A typist flies over the keyboard without error. A pianist executes a rapid passage of a piano concerto flawlessly. A gymnast executes a dozen complex somersaults and flips in a tumbling run. Thank goodness they don’t have to think about each move.
In an article titled “How the brain prepares for movement and actions” on The Conversation, Myrto Mantziara from Bangor University describes how humans and primates are able to store a sequence of moves and execute them in rapid-fire succession. The code for each move in the sequence is stored simultaneously, but the activation potential determines the order in which they will be executed. This is called “simultaneous planning” and “competitive queueing.” It’s competitive because each move competes for the highest activation potential; after the previous move is executed, the move with the next highest activation potential moves up in the queue. This is how a simultaneous code becomes a sequence.
Participants were trained to associate dot patterns with finger actions, and then perform them the next day.

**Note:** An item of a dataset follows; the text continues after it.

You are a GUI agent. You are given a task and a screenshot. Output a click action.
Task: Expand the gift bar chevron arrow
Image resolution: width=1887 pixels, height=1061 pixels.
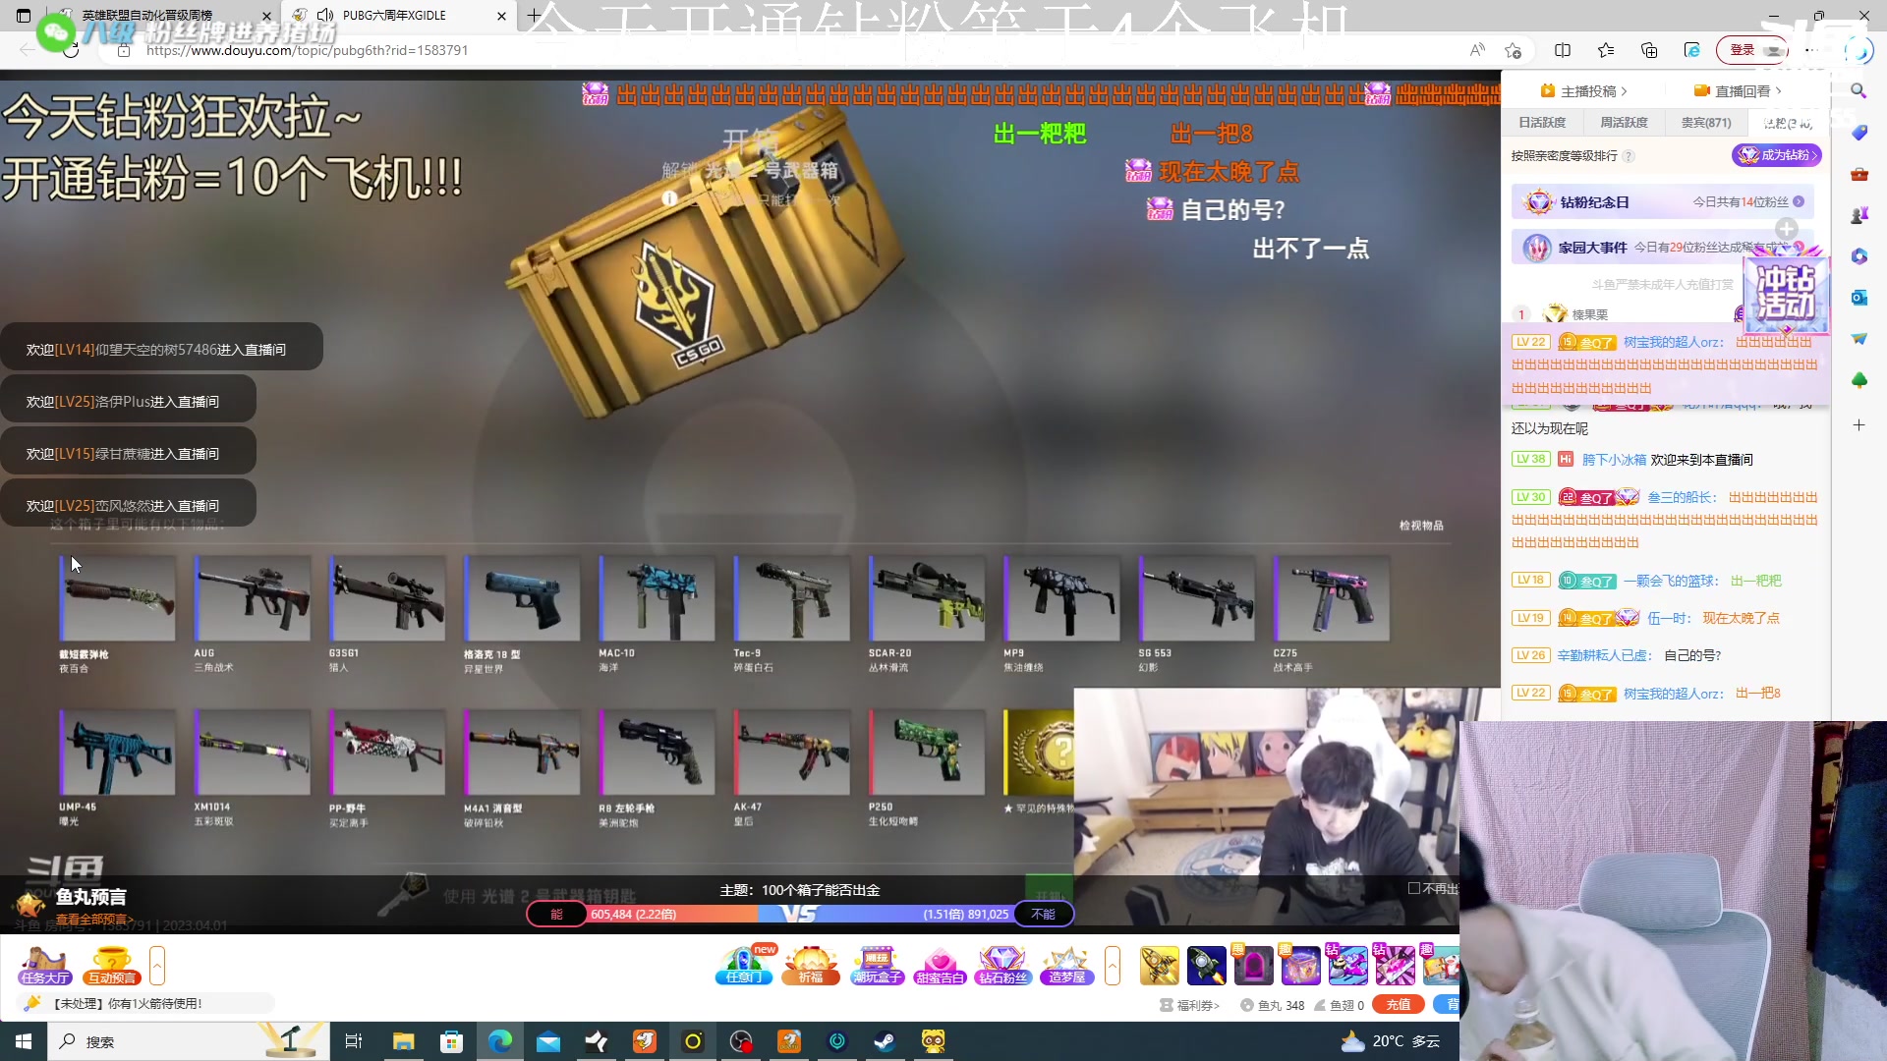coord(1112,967)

Looking at the brain signals, the team was able to distinguish participants’ neural patterns as they planned and executed the movements. The researchers found that, milliseconds before the start of the movement, all the finger presses were queued and “stacked” in an ordered manner. The activation pattern of the finger presses reflected their position in the sequence that was performed immediately after. This competitive queuing pattern showed that the brain prepared the sequence by organising the individual actions in the correct order.

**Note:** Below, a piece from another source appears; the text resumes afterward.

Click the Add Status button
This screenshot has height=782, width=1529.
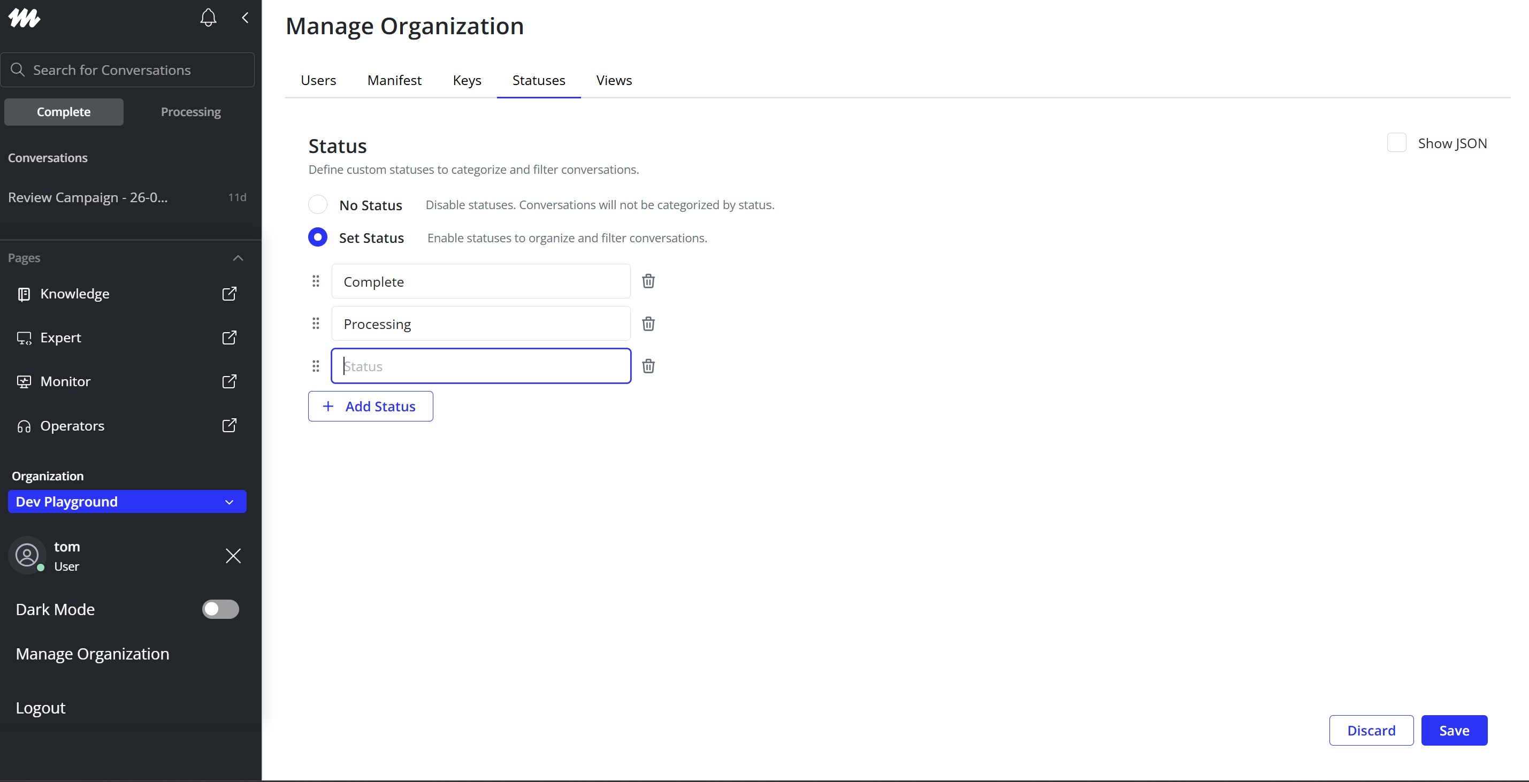tap(370, 406)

The researchers also looked at whether this preparatory queuing activity was shared across different sequences which had different rhythms or different finger orders, and found that it was. The competitive queuing mechanism acted as a template to guide each action into a position, and provided the base for the accurate production of new sequences. In this way the brain stays flexible and efficient enough to be ready to produce unknown combinations of sequences by organising them using this preparatory template.

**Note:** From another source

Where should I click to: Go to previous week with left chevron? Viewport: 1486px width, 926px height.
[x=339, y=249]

Voice Activation in the Brain
The voice is key to making sense of the words in our brain (Medical Xpress). Another capability of the brain is to extract information from the tone of speech beyond the mere words. Imagine a sentence read by a monotone speech synthesizer. Now imagine it read with all the expressiveness of a Shakesperean actor. As epigenetics is to genetics, vocal inflection is to simple words in a dictionary. Think of how many ways you can pronounce “all right” to express a wealth of emotional information beyond what the words mean in a dictionary. New experiments confirm what we all know from experience.
Now, a study by the Basque Center on Cognition, Brain and Language (BCBL) in San Sebastian concludes that sound waves effectively transmit information beyond the lexical meaning of words. This research, published online in the Journal of Memory and Language, has proven that words carry information indexed through the voice.
Led by Efthymia Kapnoula, the paper determines that the meaning we give to words is conditioned by factors that are not simply limited to lexical information. People, and more specifically their voices, have much to say in the mental representation of words.
Hear them roar: How humans and chickadees understand each other (Science Daily). This ability to extract information from the voice is not limited to humans. Any dog owner knows that the family pet can tell a lot about mood without understanding the words, just by the type of expression. Fear, excitement, or other types of arousal come through the tone of voice, say researchers at the University of Alberta. Even little birds in the yard can tell the emotional state of not only humans, but other animals. As they showed, this capability comes built into the brain.
Under the supervision of Professor Chris Sturdy, Congdon conducted two experiments, one examining chickadees and another examining humans. In the experiments, participants distinguished between high- and low-arousal vocalizations produced by other species, including alligators, chickadees, elephants, humans, pandas, piglets, ravens, macaques, and tree frogs. Human subjects were able to identify high arousal in different species.
“Black-capped chickadees were also able to identify high arousal in other chickadees, humans, and giant pandas,” said Congdon. “This is fascinating, because a chickadee that has never come across a giant panda before is able to categorize high — and low — arousal vocalizations.“
The little birds could not have evolved this ability, because they never encountered giant pandas before. It must be part of the software package in the brain, like bundled apps that are included in a smartphone. Our brains use the apps, but the decision to use an app requires the will of a non-material being. Neurosurgeon Michael Egnor takes on materialism and supports dualism (i.e., that the mind is distinct from the body) in two interviews on ID the Future: Part 1 and Part 2.
In a very interesting video on YouTube, Dr Randy Guliuzza of ICR goes into more detail about the human hand in mind/body coordination. During typewriting or piano playing, the brain has to respond within a fraction of an eyeblink’s time to send the right information down the arm for the next letter or note in the sequence. Guliuzza also shares unique features of the human hand not present in chimpanzees or other primates. We are unique in the biosphere in many ways; “fearfully and wonderfully made” like it says in Psalm 139. Are you thankful for your hardware and software endowments? Are you using them for good?